Forensic entomology focuses on the analysis of insect larvae present at crime scenes to help identify unknown cadavers. Carrion-feeding maggots store food in a crop located at the anterior end of the gut. DNA recovered from the crop can be amplified, sequenced, and identified to determine the origin of the food. This information could help investigators to identify a missing victim if maggots are discovered at a crime scene in the absence of a corpse. Chrysomya albiceps (Wiedemann) and Musca domestica (Linnaeus) are primary forensic species. Little or no information on the identification of unknown cadavers using C. albiceps and M. domestica larvae is available, and we aimed to compare the effectiveness of using the crop contents of instars of C. albiceps and M. domestica larvae to identify corpses at different time intervals.
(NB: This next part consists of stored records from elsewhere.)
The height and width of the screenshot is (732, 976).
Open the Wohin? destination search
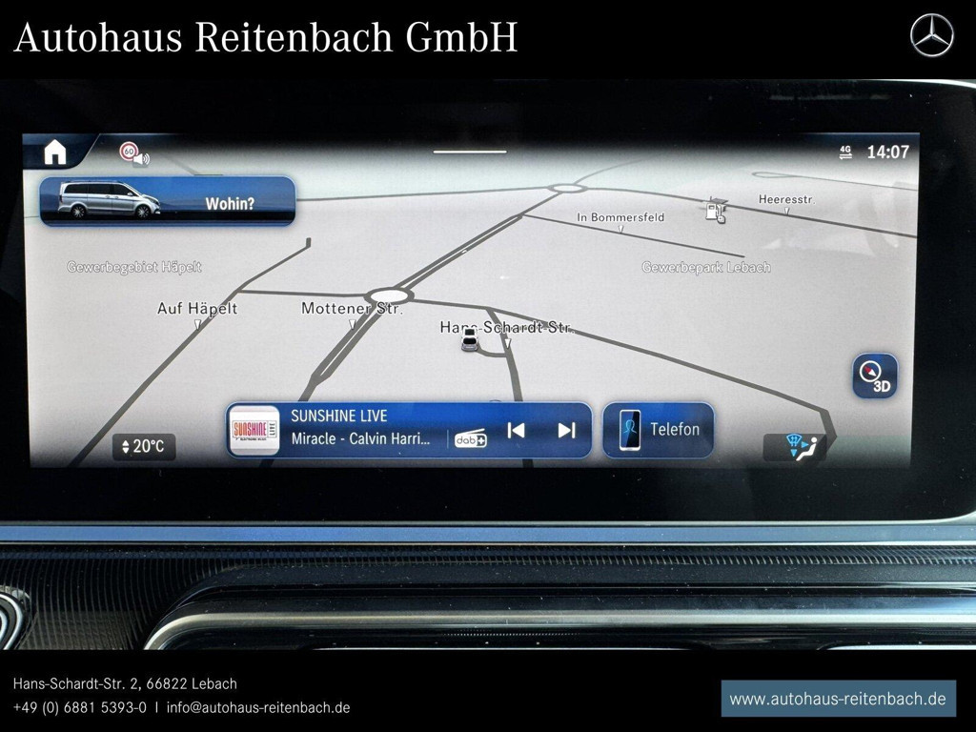coord(230,203)
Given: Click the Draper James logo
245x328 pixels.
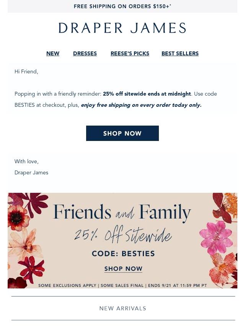Looking at the screenshot, I should [123, 28].
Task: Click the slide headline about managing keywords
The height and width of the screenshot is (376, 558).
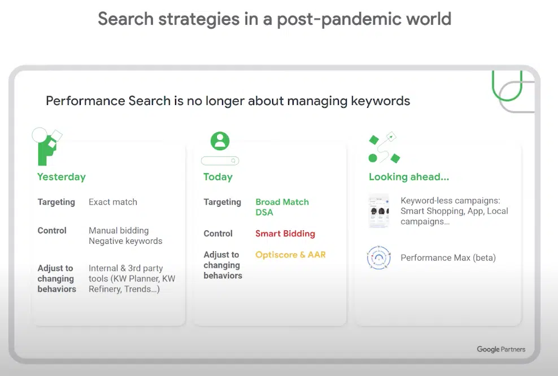Action: click(x=228, y=101)
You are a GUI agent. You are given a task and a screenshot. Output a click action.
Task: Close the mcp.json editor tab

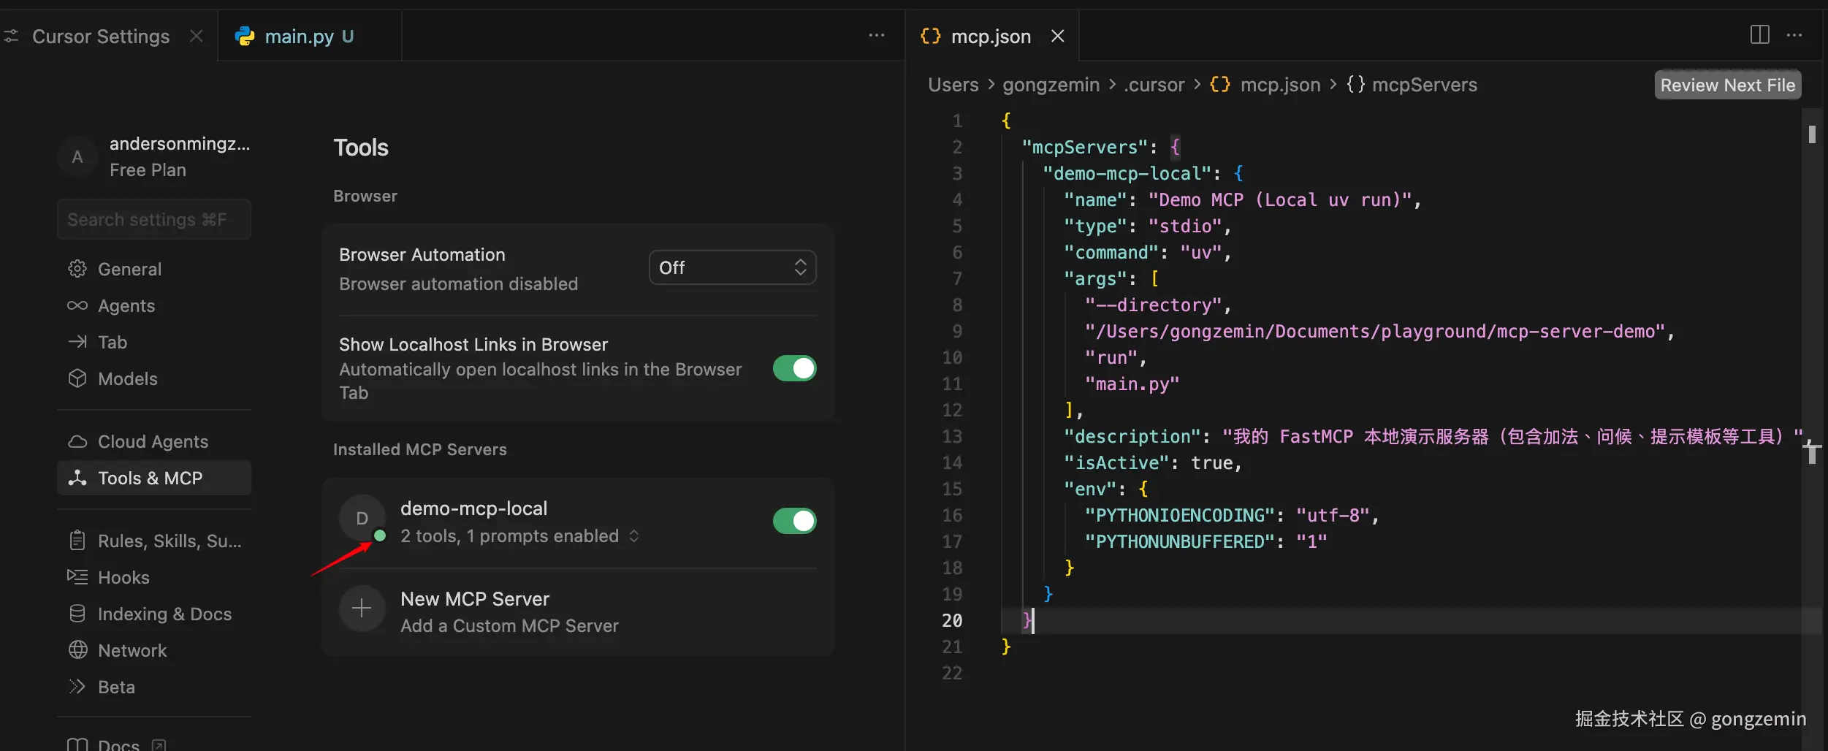1057,36
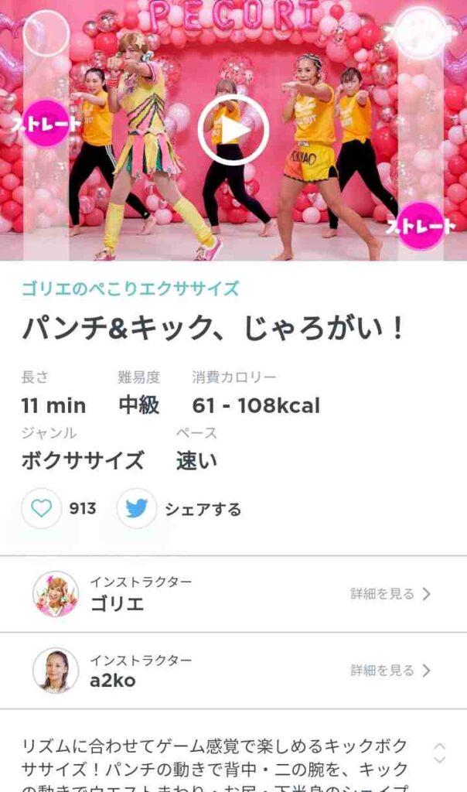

Two hundred and forty larvae of both species were reared on rat and/or mouse liver, and DNA from crop contents was extracted after different time intervals from different instar larvae. DNA was amplified using specific primers that match the mitochondrial cytochrome oxidase subunit I (mt COI) gene of the food source. Results showed that food provided to larvae affected life span and the ability to be used to identify unknown cadavers. Chrysomya albiceps larvae proved more useful than M. domestica larvae. Moreover, crop contents of third instar larvae of both species fed for 24 h are more useful than contents from other time intervals in identifying unknown tissues. Results are promising and may help investigators to identify unknown/missing victims.